Hazreti Peygamberin “yürüyen Kur’an” olduğunu dâhi idrak edememekteki inat ve ısrarları da devam ededursun; “bence” ile başlayan hükümler, ehl-i sünnet âlimlerinin asırlardır yazdıklarını, konuştuklarını dikkate almadan yapılmaktadır ki, bu çok tehlikelidir. Demek ki epey güveniyorlar kendilerine! Esasen, inanan var, inanan var! İslâm’ı, sözde İslâm ile yok etmek niyeti güden modern haçlı zihniyeti ise, şüphesiz sempati ile bakıyor bunlara. Çünkü dönüştürülüyor Müslümanlar. Çerçevesini mezhep, sünnet ve hadis inkârından edinen bu yenileyicilere göre, “İslâm yalnızca Kur’an’dan ibaret”. Maksat farklı elbette: Muhtevası muğlâk bir yenileyicilik… Şunlara bakınız: Herhangi bir alt yapı ve rahleyi tedrisattan geçmemişleri dâhi “yeniliyoruz” diyerek, geziyor ortalıkta. Hangi eskiyi yeniliyorlar?
Netice itibariyle:
- “Yenilemek” iddiası, İslâm’ı tahrif ve tahrip olmuş bir din zannetmenin tepkisidir.
- Yüce Yaratıcıyı ve İslâm’ı idraki nispetinde algılayan insan ise, kendi yanlışlarından kendisi sorumludur.
- Din tacirliğinin bir diğer adı da dini taciz etmektir ayrıca!
- Hadislerin sahih olup olmadığını; Hazreti Peygamberi ve onun davasını, misyonunu tanıyan bir Müslüman, akla, vicdana ve idrake sahip olduğundan dolayı, gayet tabi ayırt edebilir.
- - - - - - -
Yapılacak İşler
1. Verilen metne göre mezhep, sünnet ve hadis inkârından beslenen yenileyiciler İslâm'ın neden ibaret olduğunu söylüyor?
2. İslâm'ı yenileme iddiasını eleştiren metni son maddeden sonra aynı üslupla sürdürün.

Veri Kümesinden Kesit
- - - - - - -
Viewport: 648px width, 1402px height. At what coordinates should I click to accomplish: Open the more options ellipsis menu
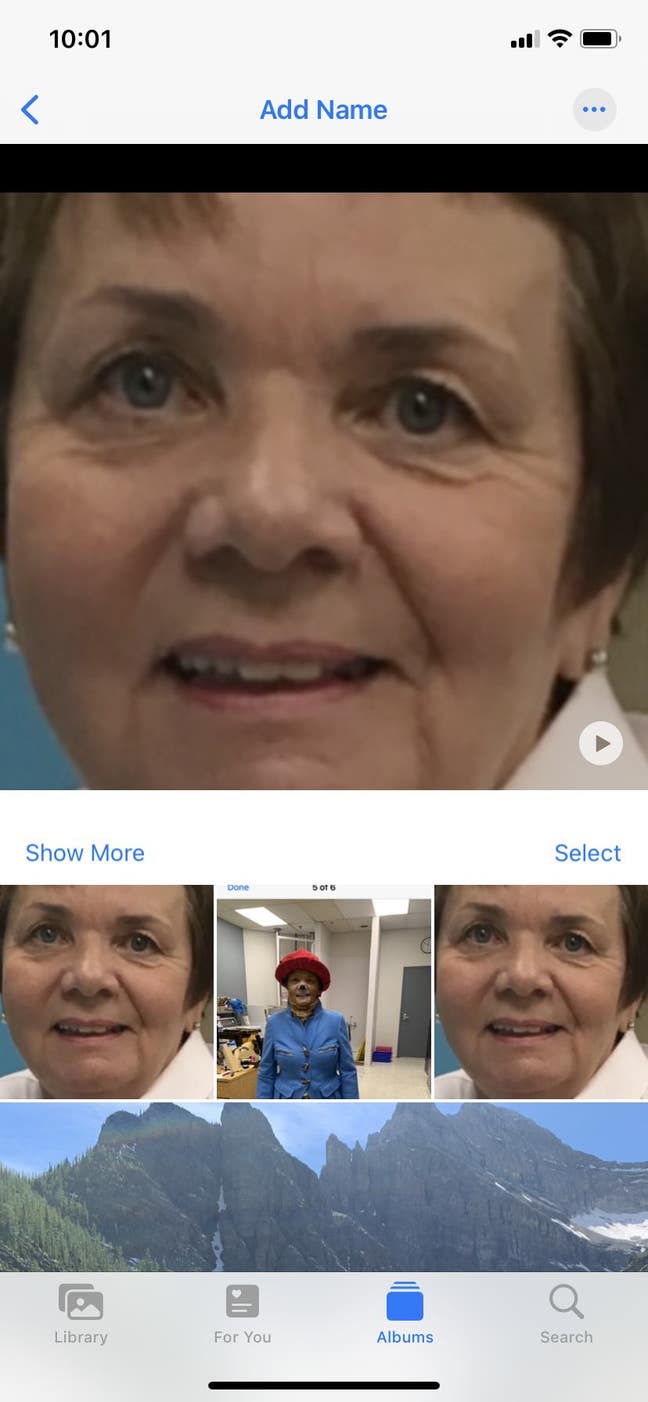pos(594,110)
- - - - - - -
Görev Yanıtları
1. Bu yenileyicilere göre İslâm yalnızca Kur'an'dan ibarettir.

2.
- Ehl-i sünnet vel cemaat bir Müslüman, “küçüğünden büyüğüne” Sahabelere saygı duymak mecburiyetindedir. Hazreti Peygamberin ifadesiyle: “Ashabım yıldızlar gibidir. Hangisine tâbi olsanız hidayete erersiniz.”
- İslâm’ın(Hazreti Peygamberin), âlimlere bakışı malumdur: “Kıyamet gününde âlimlerin mürekkebi ile şehitlerin kanı tartılır, âlimlerin mürekkebi şehitlerin kanından ağır gelir.”
- O’nun dostlarını dost edinmeyen kimin dostudur ki?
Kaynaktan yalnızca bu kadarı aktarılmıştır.